Objective: Repeat the lines from the line with "Contact (931, 45)" up to and including the line with "BSS (100, 277)", and nothing else.

++++++++

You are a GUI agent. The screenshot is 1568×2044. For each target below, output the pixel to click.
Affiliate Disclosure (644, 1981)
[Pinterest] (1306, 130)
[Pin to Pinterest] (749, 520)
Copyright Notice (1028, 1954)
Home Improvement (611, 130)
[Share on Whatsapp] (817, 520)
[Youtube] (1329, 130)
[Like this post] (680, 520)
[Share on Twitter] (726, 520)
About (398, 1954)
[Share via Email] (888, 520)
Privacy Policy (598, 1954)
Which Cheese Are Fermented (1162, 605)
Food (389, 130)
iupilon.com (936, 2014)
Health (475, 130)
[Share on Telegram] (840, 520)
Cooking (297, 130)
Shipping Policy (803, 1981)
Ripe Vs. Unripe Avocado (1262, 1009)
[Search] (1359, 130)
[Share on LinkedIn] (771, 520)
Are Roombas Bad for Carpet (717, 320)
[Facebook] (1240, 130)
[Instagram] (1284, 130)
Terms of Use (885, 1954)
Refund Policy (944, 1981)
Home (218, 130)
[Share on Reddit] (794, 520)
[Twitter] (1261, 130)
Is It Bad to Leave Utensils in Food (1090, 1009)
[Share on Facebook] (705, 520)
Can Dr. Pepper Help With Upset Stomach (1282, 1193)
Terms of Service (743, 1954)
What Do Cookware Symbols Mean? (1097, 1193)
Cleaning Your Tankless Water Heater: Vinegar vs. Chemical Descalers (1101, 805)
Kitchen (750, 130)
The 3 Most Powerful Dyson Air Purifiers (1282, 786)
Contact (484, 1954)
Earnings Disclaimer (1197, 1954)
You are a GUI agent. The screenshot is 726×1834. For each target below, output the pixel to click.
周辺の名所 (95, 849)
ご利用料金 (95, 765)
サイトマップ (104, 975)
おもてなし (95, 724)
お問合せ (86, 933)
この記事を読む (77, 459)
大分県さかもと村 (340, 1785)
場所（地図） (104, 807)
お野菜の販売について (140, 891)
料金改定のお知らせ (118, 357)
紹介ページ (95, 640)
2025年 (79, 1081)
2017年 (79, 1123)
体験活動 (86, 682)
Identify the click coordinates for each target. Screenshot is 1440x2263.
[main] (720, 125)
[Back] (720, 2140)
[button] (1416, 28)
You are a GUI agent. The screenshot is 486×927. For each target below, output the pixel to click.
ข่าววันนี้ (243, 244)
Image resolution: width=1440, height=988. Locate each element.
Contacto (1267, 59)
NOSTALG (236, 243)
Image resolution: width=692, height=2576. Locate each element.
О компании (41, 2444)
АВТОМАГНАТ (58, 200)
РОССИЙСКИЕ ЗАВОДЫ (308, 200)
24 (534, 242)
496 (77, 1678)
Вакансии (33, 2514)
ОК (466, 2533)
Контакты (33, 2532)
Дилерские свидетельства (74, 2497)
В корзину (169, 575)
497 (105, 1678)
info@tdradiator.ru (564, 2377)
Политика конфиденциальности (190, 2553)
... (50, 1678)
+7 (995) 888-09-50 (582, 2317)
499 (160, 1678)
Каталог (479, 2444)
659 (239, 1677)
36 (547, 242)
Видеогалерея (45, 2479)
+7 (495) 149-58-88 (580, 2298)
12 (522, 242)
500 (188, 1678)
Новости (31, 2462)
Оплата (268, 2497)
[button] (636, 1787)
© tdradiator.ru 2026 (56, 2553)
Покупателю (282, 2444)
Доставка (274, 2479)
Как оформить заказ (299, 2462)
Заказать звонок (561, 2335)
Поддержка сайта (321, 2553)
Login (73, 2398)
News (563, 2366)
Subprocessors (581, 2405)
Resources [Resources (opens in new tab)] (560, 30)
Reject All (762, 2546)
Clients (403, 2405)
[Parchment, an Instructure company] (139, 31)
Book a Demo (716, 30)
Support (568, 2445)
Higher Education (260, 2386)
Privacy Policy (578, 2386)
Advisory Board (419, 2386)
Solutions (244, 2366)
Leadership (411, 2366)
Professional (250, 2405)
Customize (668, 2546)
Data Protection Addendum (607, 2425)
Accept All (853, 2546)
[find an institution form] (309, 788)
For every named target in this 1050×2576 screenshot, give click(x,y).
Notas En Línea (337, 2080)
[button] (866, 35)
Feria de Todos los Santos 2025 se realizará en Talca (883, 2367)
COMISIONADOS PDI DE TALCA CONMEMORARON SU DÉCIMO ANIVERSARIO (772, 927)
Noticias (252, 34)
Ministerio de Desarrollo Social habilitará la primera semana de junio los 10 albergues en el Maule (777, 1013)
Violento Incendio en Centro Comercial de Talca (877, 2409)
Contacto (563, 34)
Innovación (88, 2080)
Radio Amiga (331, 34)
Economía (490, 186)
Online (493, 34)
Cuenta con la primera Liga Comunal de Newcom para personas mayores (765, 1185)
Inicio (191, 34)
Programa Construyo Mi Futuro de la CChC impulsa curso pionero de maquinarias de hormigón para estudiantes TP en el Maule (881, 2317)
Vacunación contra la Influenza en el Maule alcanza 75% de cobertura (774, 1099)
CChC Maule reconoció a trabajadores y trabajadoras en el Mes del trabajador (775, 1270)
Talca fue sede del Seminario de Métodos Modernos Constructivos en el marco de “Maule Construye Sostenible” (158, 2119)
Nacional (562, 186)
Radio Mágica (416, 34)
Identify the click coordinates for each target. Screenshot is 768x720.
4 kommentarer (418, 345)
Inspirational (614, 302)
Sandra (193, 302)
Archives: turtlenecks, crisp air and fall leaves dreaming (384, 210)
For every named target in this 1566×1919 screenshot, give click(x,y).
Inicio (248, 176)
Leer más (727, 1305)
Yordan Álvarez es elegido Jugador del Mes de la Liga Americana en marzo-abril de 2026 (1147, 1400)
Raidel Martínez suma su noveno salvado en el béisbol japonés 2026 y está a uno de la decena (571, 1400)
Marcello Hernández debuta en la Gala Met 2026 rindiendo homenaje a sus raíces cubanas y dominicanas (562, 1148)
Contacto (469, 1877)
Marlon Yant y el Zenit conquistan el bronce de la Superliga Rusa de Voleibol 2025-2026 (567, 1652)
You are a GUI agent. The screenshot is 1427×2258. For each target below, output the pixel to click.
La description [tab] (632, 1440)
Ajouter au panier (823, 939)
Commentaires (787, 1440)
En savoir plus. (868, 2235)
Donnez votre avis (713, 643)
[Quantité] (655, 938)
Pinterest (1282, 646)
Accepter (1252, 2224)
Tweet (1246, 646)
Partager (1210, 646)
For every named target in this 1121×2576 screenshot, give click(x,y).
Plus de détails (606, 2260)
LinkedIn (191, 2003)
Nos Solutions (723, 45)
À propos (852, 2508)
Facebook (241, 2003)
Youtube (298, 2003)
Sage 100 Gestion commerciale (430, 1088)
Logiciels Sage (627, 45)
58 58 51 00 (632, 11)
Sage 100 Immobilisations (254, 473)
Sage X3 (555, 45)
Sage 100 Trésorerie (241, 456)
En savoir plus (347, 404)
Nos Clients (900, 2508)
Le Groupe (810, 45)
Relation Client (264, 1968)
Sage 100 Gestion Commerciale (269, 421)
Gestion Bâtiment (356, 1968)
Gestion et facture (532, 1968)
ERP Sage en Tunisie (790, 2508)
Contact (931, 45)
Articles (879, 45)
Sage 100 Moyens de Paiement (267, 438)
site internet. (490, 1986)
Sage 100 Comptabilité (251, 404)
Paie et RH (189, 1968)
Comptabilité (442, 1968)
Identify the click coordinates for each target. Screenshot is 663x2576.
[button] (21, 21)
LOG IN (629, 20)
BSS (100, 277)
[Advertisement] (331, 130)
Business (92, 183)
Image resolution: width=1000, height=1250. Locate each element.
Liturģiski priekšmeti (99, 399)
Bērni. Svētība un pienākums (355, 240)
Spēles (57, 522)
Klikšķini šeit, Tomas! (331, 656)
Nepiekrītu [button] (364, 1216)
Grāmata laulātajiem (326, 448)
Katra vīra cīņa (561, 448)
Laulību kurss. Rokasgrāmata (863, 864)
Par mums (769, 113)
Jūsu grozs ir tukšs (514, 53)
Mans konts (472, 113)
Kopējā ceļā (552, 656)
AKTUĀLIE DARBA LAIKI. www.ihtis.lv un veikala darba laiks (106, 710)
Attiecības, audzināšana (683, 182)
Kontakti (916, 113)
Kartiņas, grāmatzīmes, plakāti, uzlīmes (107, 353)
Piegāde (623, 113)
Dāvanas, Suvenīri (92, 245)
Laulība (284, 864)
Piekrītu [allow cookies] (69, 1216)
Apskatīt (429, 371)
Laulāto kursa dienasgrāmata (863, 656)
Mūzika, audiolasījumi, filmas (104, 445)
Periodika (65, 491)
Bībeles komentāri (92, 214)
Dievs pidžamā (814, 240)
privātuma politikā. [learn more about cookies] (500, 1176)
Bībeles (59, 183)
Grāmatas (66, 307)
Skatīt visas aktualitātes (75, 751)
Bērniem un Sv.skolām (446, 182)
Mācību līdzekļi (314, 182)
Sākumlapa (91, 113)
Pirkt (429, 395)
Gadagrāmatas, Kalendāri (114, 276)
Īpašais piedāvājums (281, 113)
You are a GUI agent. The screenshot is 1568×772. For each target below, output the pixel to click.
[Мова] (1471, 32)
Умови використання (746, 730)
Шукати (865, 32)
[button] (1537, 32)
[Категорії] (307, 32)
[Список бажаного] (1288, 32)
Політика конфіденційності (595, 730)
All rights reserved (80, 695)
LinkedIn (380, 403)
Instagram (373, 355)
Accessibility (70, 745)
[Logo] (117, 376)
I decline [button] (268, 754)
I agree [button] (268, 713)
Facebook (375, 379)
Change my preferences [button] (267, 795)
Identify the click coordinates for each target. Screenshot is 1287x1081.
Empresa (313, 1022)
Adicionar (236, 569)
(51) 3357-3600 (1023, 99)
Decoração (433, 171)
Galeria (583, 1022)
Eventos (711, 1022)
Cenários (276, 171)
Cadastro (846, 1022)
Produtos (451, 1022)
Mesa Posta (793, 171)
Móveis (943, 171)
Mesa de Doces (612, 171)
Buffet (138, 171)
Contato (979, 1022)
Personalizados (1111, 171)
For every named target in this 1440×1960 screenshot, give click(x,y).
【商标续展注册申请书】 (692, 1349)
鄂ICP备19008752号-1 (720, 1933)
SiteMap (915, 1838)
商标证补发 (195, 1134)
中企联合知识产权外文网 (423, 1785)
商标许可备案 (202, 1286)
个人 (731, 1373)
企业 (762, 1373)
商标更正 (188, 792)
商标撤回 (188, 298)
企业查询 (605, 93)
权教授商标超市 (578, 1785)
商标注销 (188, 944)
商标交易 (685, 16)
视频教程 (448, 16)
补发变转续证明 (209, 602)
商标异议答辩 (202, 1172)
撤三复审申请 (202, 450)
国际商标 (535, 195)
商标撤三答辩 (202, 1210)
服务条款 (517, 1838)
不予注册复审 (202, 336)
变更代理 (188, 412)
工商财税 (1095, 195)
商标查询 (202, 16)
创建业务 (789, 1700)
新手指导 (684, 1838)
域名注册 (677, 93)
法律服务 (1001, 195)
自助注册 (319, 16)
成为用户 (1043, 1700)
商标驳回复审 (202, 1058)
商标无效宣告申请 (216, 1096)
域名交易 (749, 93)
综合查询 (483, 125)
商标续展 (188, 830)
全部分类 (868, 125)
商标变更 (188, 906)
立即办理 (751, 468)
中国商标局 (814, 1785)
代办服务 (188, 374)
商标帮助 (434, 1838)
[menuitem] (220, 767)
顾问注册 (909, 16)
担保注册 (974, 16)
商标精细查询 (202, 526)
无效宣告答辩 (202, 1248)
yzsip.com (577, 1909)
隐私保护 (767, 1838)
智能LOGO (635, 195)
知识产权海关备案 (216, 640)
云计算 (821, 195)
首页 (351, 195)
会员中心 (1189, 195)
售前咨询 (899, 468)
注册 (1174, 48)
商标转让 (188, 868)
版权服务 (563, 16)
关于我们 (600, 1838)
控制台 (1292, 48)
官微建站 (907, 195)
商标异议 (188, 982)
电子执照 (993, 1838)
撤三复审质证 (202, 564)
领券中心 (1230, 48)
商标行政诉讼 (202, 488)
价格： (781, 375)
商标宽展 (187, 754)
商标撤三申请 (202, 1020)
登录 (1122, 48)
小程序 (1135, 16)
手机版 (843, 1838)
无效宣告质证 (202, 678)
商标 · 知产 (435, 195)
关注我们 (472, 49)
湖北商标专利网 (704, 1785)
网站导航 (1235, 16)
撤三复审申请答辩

++++++++

Result:
Contact (931, 45)
Articles (879, 45)
Sage 100 Moyens de Paiement (267, 438)
site internet. (490, 1986)
Sage 100 Comptabilité (251, 404)
Paie et RH (189, 1968)
Comptabilité (442, 1968)
Identify the click coordinates for each target. Screenshot is 663x2576.
[button] (21, 21)
LOG IN (629, 20)
BSS (100, 277)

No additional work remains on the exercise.